What you have to do:
Each record must be returned exactly, apart from the pictures, which stay out.

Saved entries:
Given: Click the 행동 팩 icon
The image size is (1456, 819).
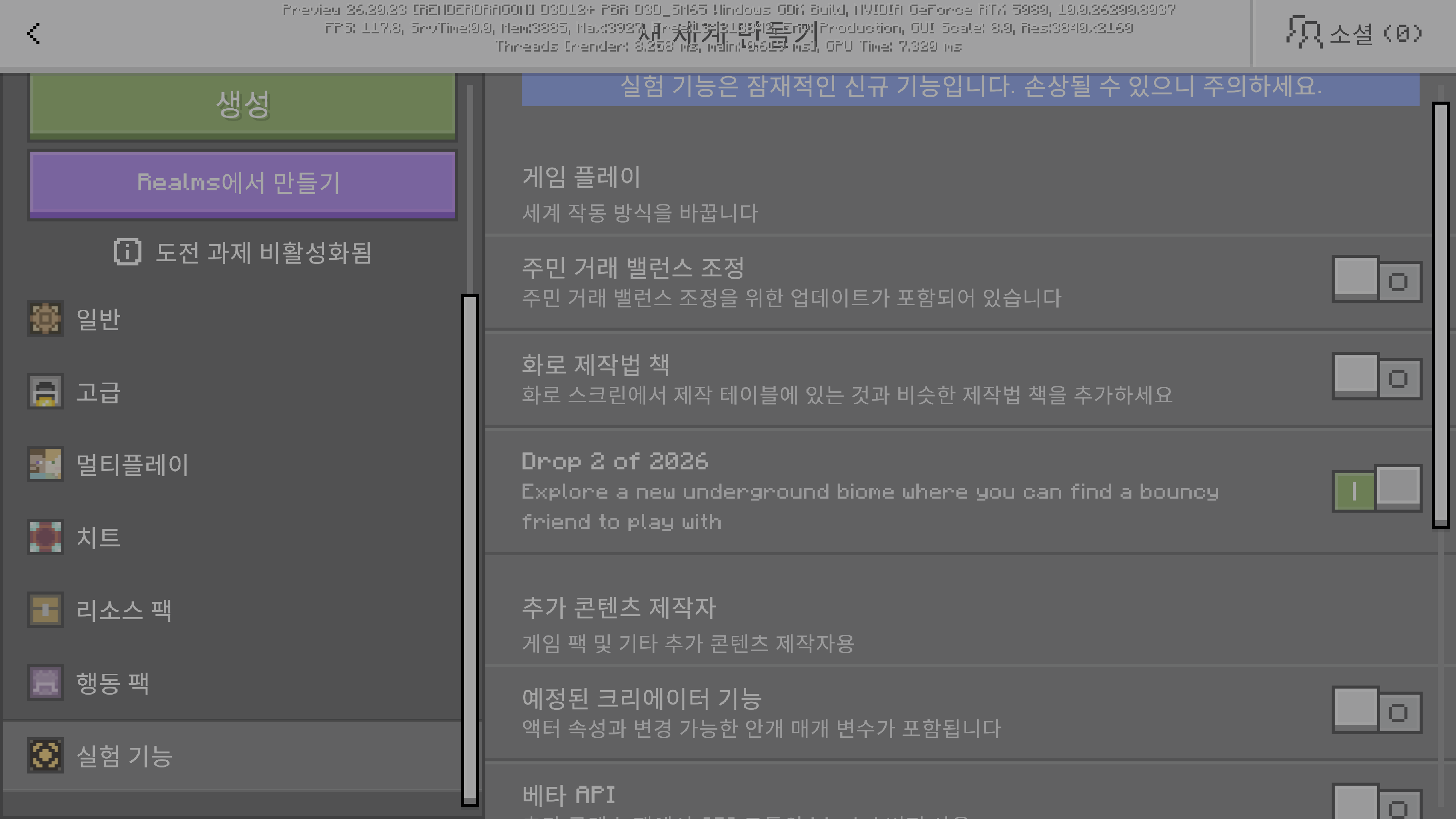Looking at the screenshot, I should (x=45, y=682).
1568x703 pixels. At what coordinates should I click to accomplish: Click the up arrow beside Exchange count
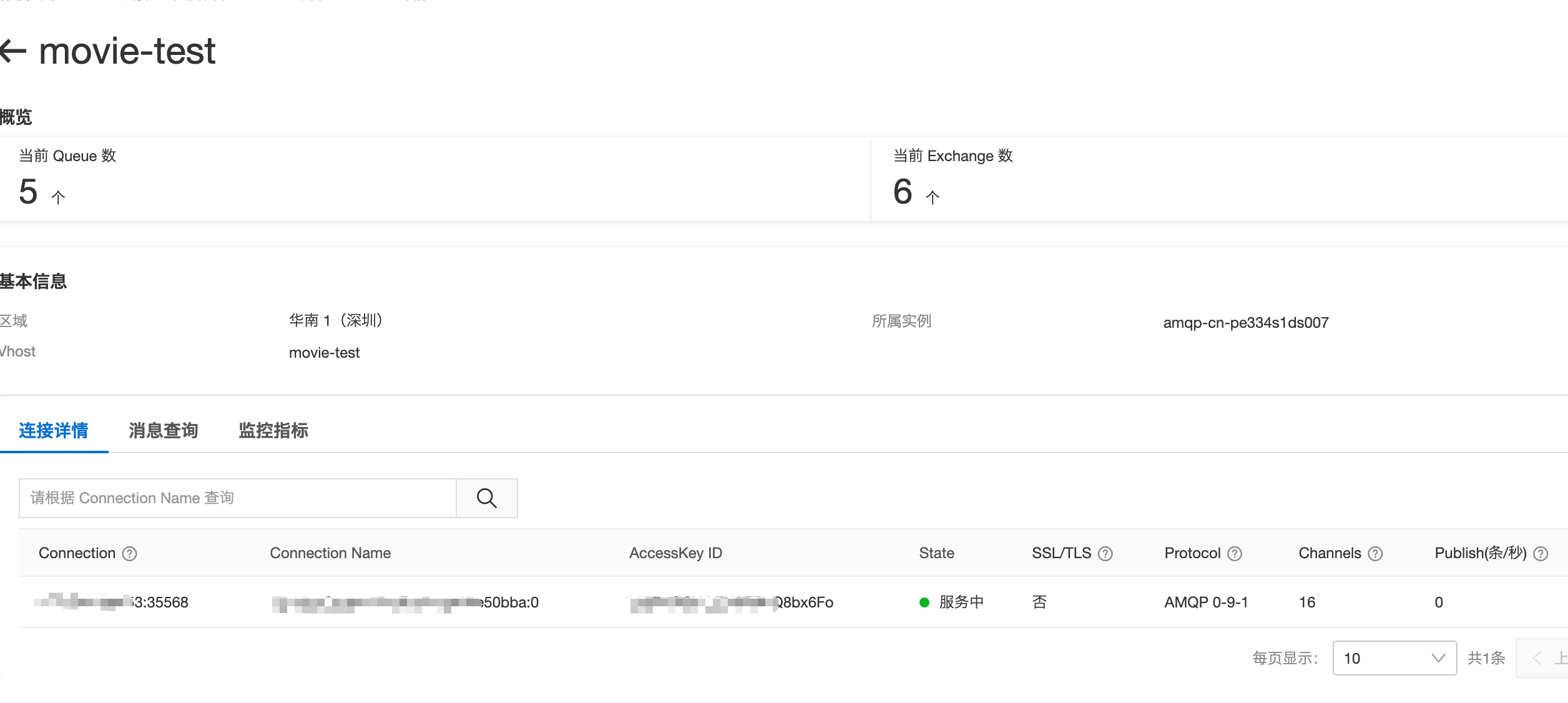(933, 197)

Exercise answer:
Given: Click the 행동 팩 icon
The image size is (1456, 819).
Looking at the screenshot, I should (x=45, y=682).
1568x703 pixels. At what coordinates should I click to accomplish: Click the up arrow beside Exchange count
(933, 197)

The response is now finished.